> [Extract]
Channel 4 must be running scared that the Sheik will pull out of the sponsorship deal. I for one would in some ways much prefer the company to take a more robust stance & if it has to go it goes, but it would be very sad if terrestrial racing was lost.
Sadly it looks as if Godolphin has got the racing industry over a barrel; almost a blackmail situation.
As for editing, I was once filmed for a TV programme about women artists; they filmed 6 hours & the slot aired lasted about 5 minutes, I was very surprised what I ended up saying about my work!


----------



## FinalFurlong (17 May 2013)

And this is why I much prefer the good ole jumps racing  

None of this! Its just good old fashioned hard core WORK! From all areas, jockey, trainer, horse, whoever! 

Didn't like the way frankie said 'Oh usually im treated like royalty and they are tacked up for me, but now i have to tack it up' 

HE OR SHE!!!! NOT IT!!!!!! I can accept SOME owners who do not take so much personal interest in their horses saying 'it' or the average down the pub after the racing punter, but nobody else!


----------



## BigBuck's (17 May 2013)

FinalFurlong said:



			Didn't like the way frankie said 'Oh usually im treated like royalty and they are tacked up for me, but now i have to tack it up' 

HE OR SHE!!!! NOT IT!!!!!! I can accept SOME owners who do not take so much personal interest in their horses saying 'it' or the average down the pub after the racing punter, but nobody else!
		
Click to expand...

Oh for heavens' sake, there are plenty of reasons to be critical of Dettori over this issue, but criticising how he refers to an unspecified/abstract horse or horses _in his second language_ isn't one of them!


----------



## Honeylight (17 May 2013)

Second language could have something to do about it, but I've always sensed he was one of those jockeys who doesn't love horses. He doesn't respect them as he should with his "flying dismounts".


----------



## dressedkez (17 May 2013)

Honeylight said:



			Second language could have something to do about it, but I've always sensed he was one of those jockeys who doesn't love horses. He doesn't respect them as he should with his "flying dismounts".
		
Click to expand...

How many of them do really? If you ride some 200 - 300 horses a season, then they are just a conveyance. Those that care are the owners (usually / sometimes) the Trainer (usually / sometimes) and the lad / lass (nearly always/ but depending on the size of the yard, sometimes) The jockey is often the cog in the wheel. 
I love racehorses, I love racing, but I also recognise the great big machine it is - and it is only the very good horses that get the trainer / owner / jockey eulogising about them at the sametime (thanks to a media spotlight as well) 99% of horses in racing are just bread and butter for everyone concerned. Sad, but true.


----------



## Pale Rider (19 May 2013)

How Dettori feels about horses is probably about the same as lots of others in racing. Lots of respect while they are winning, but after? 
I've always found this egotistical man mildly amusing, but that's about it. This drugs problem he has, is just another reason I feel for the legalization of all drugs.
Whilst I'm totally opposed to performance enhancing drugs for animals and humans, this can be dealt with by sports bodies themselves. A few lifetime bans would sort it.
But social drug taking is another matter. Using the Criminal Justice System as we have for so many years, and spectacularly failed, despite huge cost, is flawed. The problem of drugs in society is a health issue, and that's where it can be effectively dealt with.


----------



## Judgemental (19 May 2013)

I think one has to be fair and weigh up the huge amount of enjoyment that Frankie has provided, to the racing public over many years. Both his overall charisma and undoubted ability to get the best performance out of a horse. Against one slight and isolated weakness. Coupled to the undoubted pressures that are created when placed at the top of the sport.


----------

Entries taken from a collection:
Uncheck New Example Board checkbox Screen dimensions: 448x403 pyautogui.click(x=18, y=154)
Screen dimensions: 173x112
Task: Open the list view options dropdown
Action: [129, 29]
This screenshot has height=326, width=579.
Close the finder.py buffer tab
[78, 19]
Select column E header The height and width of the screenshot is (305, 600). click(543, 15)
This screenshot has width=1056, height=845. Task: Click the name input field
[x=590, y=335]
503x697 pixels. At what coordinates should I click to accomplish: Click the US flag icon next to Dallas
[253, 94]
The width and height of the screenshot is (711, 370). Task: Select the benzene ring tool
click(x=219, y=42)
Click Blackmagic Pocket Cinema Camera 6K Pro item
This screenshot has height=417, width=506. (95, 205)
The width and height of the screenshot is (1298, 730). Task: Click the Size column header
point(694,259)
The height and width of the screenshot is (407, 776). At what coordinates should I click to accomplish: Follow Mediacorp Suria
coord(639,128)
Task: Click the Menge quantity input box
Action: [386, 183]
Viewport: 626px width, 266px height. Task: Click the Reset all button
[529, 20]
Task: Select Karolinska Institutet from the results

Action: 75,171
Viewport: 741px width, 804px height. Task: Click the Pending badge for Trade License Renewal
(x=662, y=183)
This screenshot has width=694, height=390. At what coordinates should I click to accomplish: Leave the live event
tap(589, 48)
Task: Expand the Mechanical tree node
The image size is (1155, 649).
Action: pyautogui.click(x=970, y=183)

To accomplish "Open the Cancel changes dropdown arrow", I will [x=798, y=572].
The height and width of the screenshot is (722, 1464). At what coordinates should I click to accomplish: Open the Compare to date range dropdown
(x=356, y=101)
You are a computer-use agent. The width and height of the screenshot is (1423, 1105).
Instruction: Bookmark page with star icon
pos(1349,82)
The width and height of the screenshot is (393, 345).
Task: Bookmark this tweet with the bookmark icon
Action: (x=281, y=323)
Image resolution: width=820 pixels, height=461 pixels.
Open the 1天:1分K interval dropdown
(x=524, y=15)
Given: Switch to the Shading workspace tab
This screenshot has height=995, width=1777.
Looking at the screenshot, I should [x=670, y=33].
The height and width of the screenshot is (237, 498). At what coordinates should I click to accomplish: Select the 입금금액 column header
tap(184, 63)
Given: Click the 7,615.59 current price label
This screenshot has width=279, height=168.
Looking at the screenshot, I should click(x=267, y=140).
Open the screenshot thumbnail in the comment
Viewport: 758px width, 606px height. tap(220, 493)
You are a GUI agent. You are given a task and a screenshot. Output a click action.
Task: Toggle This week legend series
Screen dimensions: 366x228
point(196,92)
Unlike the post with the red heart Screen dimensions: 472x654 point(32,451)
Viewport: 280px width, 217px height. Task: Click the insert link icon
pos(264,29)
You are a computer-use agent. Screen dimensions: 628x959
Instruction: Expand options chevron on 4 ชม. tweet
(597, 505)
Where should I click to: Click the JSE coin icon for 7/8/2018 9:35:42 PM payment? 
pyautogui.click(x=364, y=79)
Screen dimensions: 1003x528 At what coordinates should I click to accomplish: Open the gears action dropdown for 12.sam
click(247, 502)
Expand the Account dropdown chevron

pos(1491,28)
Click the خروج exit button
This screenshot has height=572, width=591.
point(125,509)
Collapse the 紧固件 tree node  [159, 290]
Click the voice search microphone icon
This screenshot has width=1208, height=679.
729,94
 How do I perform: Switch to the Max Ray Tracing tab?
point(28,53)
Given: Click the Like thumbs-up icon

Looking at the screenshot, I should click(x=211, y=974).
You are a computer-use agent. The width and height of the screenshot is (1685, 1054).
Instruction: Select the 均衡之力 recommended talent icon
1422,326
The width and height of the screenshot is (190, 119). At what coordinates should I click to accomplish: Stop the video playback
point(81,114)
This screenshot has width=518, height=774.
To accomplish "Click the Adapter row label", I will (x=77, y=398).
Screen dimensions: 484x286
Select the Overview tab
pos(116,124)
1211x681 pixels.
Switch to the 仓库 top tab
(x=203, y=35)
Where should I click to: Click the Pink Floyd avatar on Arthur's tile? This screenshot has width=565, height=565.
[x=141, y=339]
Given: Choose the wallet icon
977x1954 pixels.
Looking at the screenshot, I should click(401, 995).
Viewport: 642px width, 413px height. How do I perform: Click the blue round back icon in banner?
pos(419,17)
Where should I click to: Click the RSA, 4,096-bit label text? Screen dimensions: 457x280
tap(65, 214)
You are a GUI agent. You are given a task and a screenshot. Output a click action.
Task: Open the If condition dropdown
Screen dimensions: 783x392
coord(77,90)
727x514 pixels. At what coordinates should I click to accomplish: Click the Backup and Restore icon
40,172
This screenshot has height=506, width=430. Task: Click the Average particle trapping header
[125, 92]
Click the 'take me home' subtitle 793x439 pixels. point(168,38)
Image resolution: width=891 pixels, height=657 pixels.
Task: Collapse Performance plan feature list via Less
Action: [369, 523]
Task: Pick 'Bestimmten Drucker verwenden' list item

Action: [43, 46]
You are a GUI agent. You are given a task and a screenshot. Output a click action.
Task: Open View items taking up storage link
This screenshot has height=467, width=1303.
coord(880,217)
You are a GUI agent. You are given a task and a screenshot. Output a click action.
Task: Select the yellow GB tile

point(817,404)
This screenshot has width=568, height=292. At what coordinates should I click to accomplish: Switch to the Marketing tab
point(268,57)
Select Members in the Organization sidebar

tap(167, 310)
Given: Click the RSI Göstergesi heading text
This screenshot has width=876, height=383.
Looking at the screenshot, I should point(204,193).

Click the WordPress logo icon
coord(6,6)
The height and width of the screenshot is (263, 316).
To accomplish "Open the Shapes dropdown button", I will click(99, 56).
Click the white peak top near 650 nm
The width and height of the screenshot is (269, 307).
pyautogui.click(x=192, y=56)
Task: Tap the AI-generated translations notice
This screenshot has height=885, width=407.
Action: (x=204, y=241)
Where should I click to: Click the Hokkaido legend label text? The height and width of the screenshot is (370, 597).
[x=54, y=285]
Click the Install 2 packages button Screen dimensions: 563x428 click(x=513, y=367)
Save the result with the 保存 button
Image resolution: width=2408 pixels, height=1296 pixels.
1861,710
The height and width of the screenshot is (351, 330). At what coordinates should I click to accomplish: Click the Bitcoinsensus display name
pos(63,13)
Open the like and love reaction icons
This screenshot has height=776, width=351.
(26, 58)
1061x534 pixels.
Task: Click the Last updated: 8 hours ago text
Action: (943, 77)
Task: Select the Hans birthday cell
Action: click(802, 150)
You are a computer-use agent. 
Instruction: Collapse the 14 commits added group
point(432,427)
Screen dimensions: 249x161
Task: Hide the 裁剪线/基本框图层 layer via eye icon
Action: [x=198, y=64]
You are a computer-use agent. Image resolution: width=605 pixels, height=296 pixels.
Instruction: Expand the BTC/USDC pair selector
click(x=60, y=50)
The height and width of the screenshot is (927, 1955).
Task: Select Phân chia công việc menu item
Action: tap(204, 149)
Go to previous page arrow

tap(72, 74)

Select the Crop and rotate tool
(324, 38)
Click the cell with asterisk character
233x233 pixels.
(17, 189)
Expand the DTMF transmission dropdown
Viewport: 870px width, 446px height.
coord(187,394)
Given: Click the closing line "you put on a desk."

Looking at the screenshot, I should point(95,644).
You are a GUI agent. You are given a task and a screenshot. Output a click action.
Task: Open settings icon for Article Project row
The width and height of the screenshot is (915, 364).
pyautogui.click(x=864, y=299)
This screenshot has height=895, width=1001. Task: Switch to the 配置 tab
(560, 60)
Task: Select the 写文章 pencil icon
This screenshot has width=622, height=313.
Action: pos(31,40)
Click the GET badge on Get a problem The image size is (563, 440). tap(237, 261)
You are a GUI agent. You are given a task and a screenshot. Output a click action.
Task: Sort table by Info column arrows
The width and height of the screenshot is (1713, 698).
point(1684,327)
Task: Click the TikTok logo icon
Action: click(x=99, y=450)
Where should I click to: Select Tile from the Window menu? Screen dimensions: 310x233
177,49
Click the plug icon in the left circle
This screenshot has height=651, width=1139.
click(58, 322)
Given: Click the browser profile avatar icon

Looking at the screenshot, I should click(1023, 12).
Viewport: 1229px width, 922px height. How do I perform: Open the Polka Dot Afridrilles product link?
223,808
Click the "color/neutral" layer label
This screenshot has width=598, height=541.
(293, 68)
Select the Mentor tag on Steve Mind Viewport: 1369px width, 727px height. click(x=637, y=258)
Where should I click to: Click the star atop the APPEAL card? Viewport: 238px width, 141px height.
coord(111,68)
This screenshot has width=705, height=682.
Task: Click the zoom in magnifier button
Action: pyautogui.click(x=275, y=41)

> [Instructions to follow]
Copy out everything in the racing forum thread from "How Dettori feels" down to "effectively dealt with.", changing "Criminal Justice System" to "court system".

> [Solution to this task]
How Dettori feels about horses is probably about the same as lots of others in racing. Lots of respect while they are winning, but after? 
I've always found this egotistical man mildly amusing, but that's about it. This drugs problem he has, is just another reason I feel for the legalization of all drugs.
Whilst I'm totally opposed to performance enhancing drugs for animals and humans, this can be dealt with by sports bodies themselves. A few lifetime bans would sort it.
But social drug taking is another matter. Using the court system as we have for so many years, and spectacularly failed, despite huge cost, is flawed. The problem of drugs in society is a health issue, and that's where it can be effectively dealt with.